» **TASK DESCRIPTION**:
Scale the data from the line with "You are a GUI" to the line with "tap(457, 309)", including both of those lines, and reproduce every line with its request. Multiply each coordinate in the answers by 1.55 and round to whole numbers with halves going up, but leave the numbers in the requests unchanged and omit the pictures.
[Start MATERIAL TO PROCESS]
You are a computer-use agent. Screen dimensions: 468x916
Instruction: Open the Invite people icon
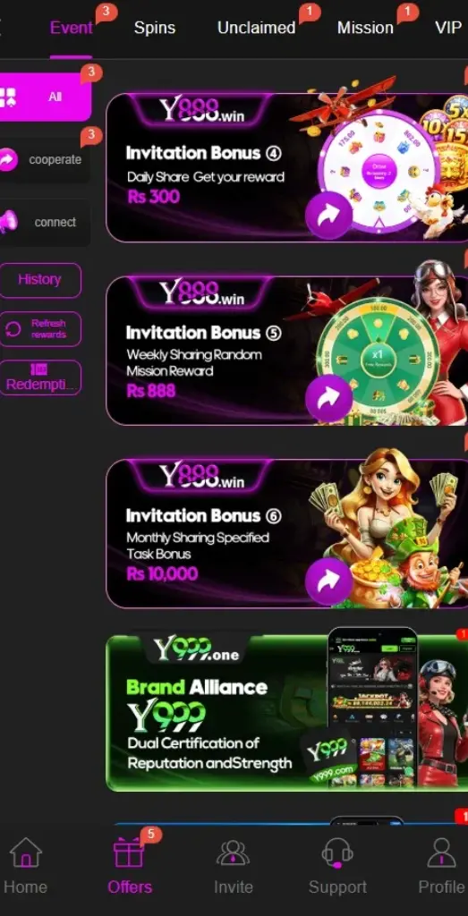click(234, 853)
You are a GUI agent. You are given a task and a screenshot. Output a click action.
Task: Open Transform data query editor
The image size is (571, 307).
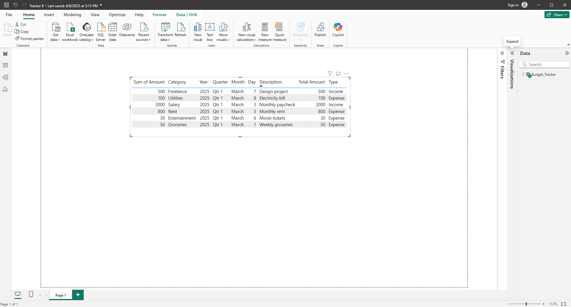click(165, 32)
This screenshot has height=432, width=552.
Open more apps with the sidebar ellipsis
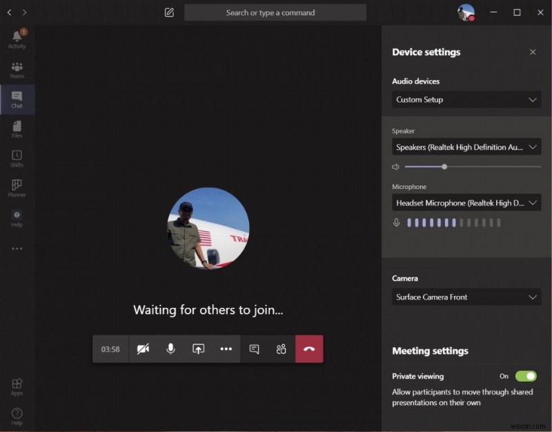(17, 248)
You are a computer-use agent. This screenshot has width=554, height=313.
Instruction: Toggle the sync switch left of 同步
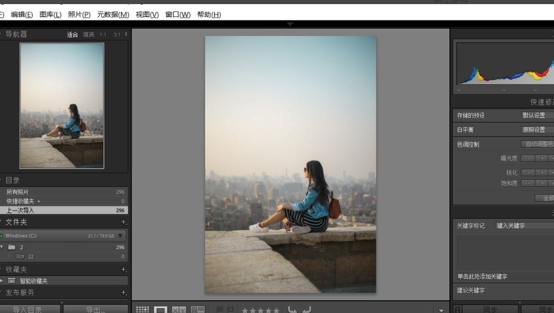tap(457, 309)
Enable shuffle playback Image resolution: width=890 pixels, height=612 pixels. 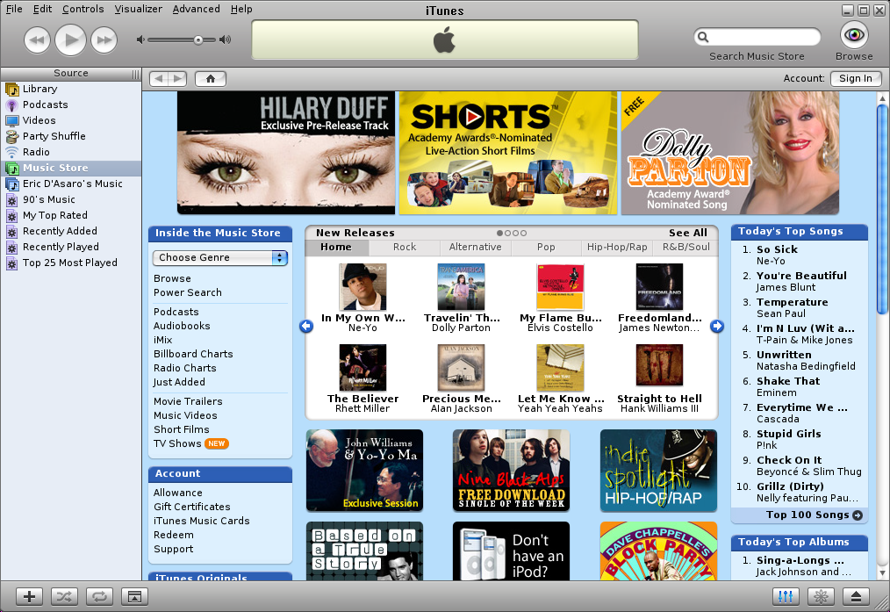[63, 596]
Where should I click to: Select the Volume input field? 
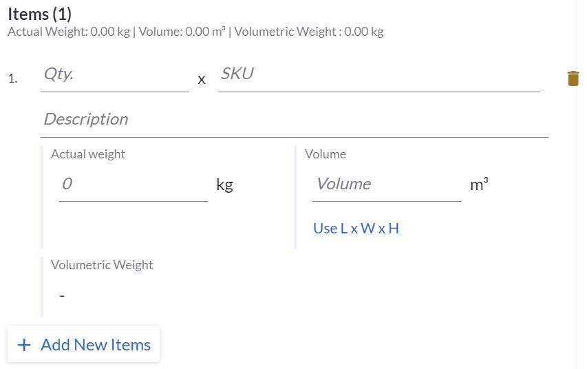387,185
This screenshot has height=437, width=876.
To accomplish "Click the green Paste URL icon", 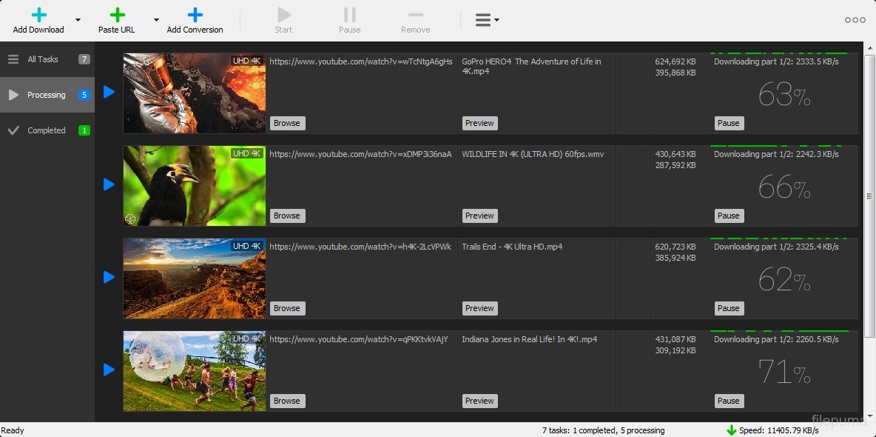I will pyautogui.click(x=117, y=15).

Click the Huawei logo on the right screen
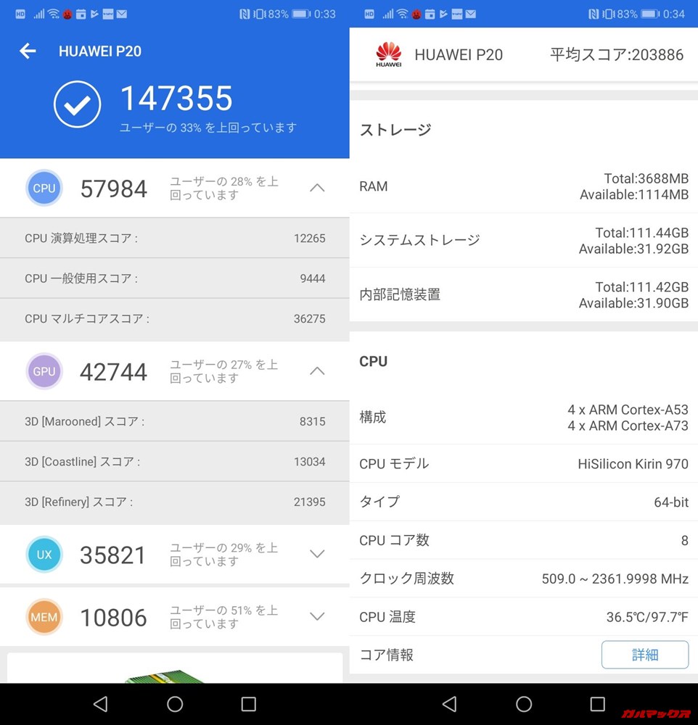click(x=389, y=54)
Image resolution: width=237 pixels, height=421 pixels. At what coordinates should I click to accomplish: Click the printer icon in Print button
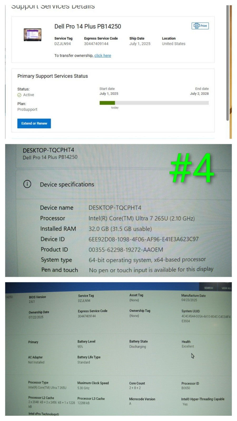tap(196, 26)
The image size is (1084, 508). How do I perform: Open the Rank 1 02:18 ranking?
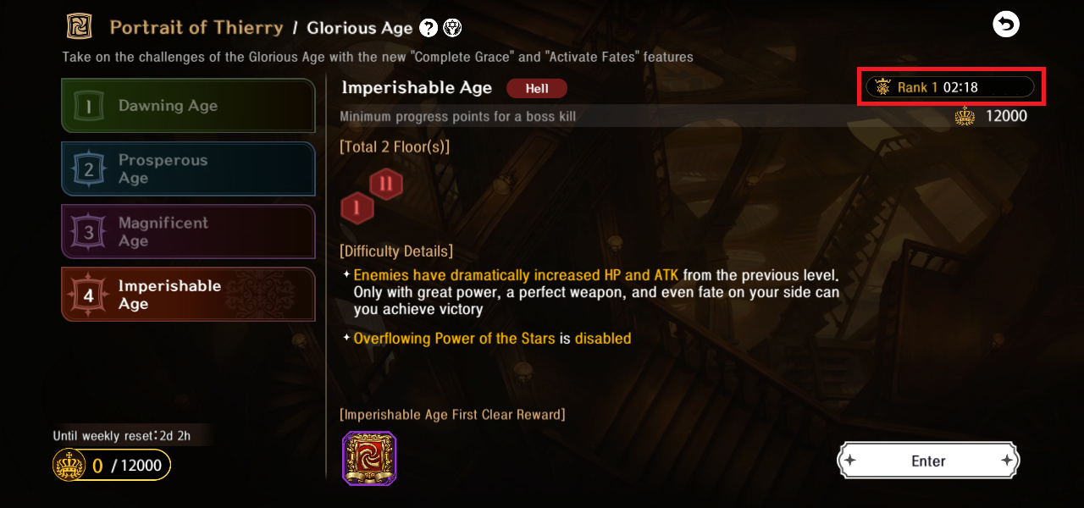pos(949,87)
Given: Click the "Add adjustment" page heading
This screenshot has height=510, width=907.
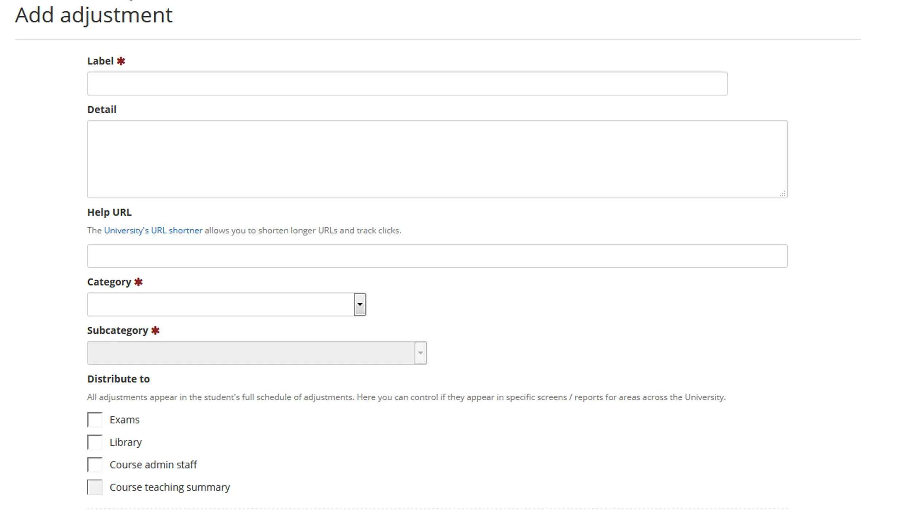Looking at the screenshot, I should pyautogui.click(x=94, y=15).
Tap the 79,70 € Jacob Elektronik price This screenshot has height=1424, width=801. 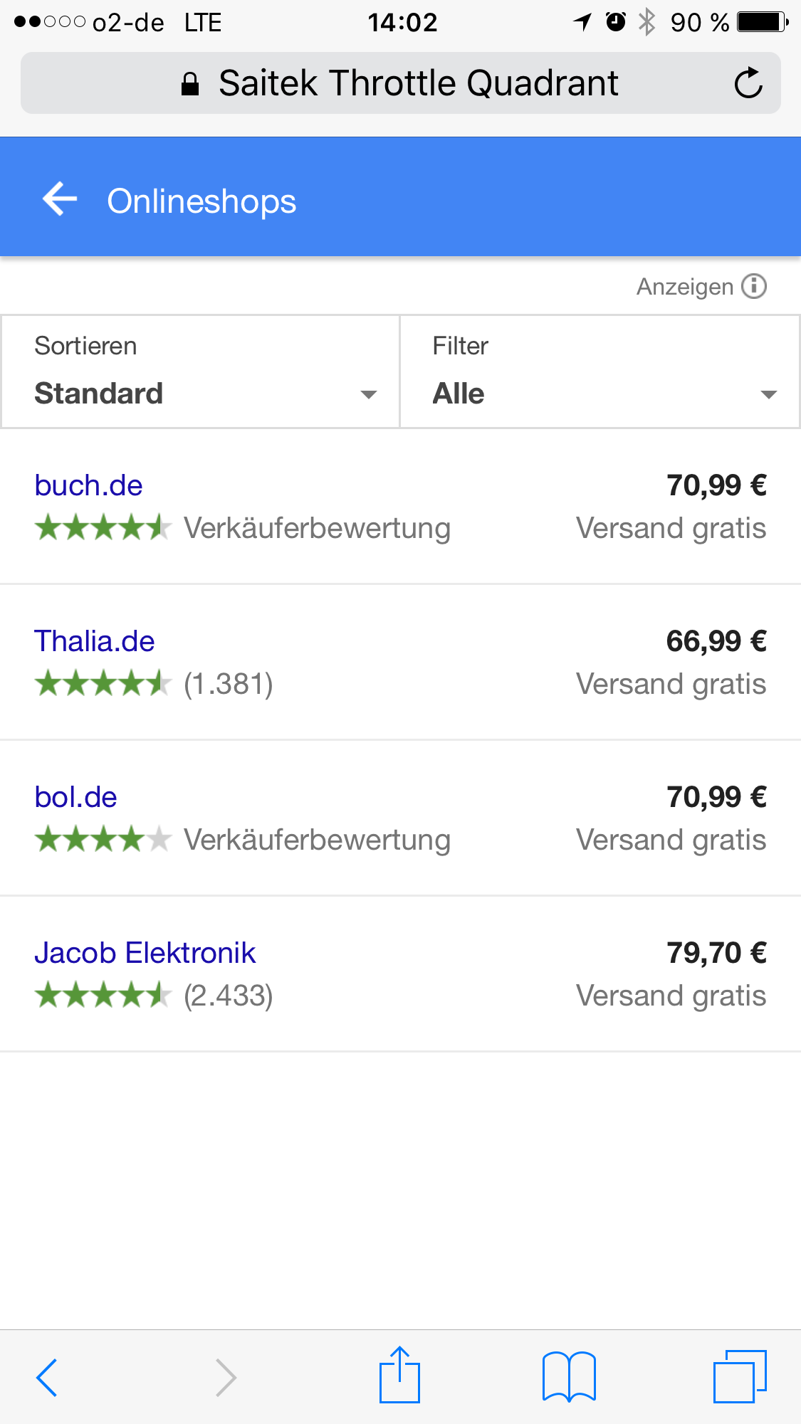tap(716, 953)
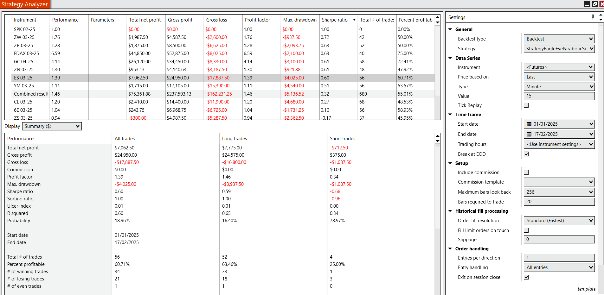The image size is (604, 295).
Task: Open the End date calendar icon
Action: (529, 134)
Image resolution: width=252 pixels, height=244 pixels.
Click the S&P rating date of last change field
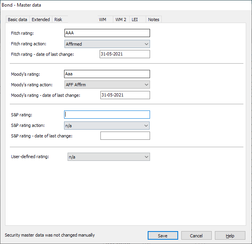click(125, 135)
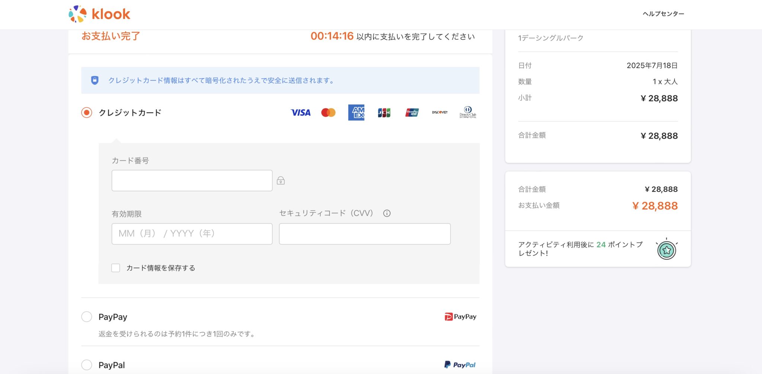762x374 pixels.
Task: Click the セキュリティコード CVV input field
Action: click(365, 234)
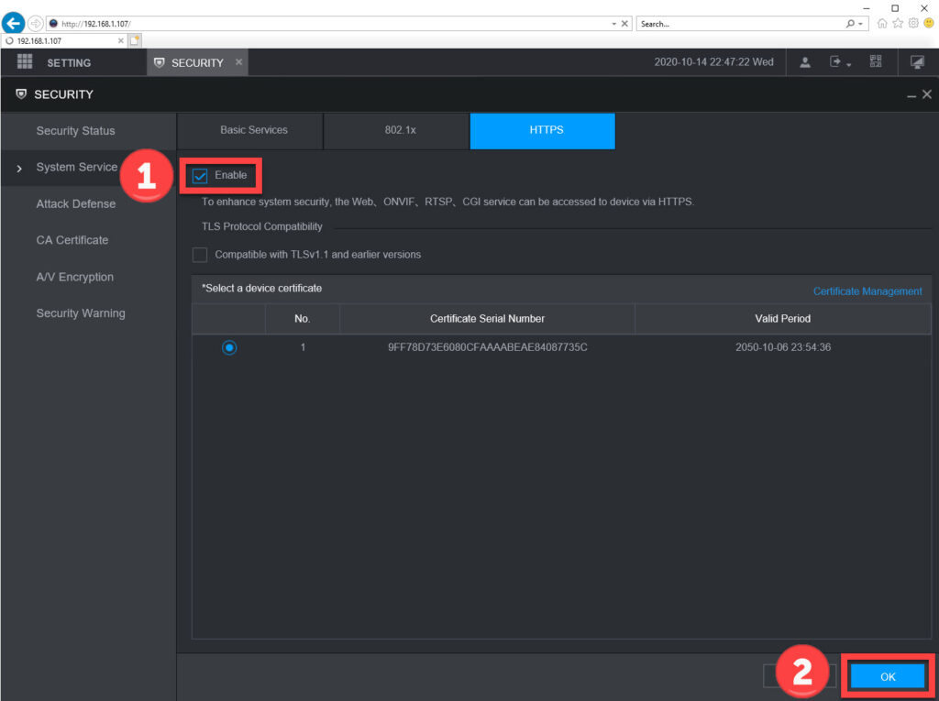The image size is (939, 701).
Task: Open the Certificate Management link
Action: pyautogui.click(x=867, y=291)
[End MATERIAL TO PROCESS]
» **TASK ANSWER**:
You are a GUI agent. You are given a task and a screenshot. Output a click action.
Task: Open Transform data query editor
The image size is (571, 307).
click(256, 50)
This screenshot has height=432, width=552.
Open more apps with the sidebar ellipsis
(26, 384)
You are a computer-use agent. This screenshot has width=554, height=313.
Instruction: Toggle the sync switch left of 同步
tap(708, 479)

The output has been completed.